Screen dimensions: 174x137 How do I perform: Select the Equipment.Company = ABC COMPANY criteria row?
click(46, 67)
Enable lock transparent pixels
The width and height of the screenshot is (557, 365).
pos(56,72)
————————
▶ Exercise objective
Can you retype every line of the records above, character for character?

▶ Worked solution
Screen dimensions: 174x137 How do I perform: Select the Equipment.Company = ABC COMPANY criteria row?
click(46, 67)
Enable lock transparent pixels
The width and height of the screenshot is (557, 365).
pos(56,72)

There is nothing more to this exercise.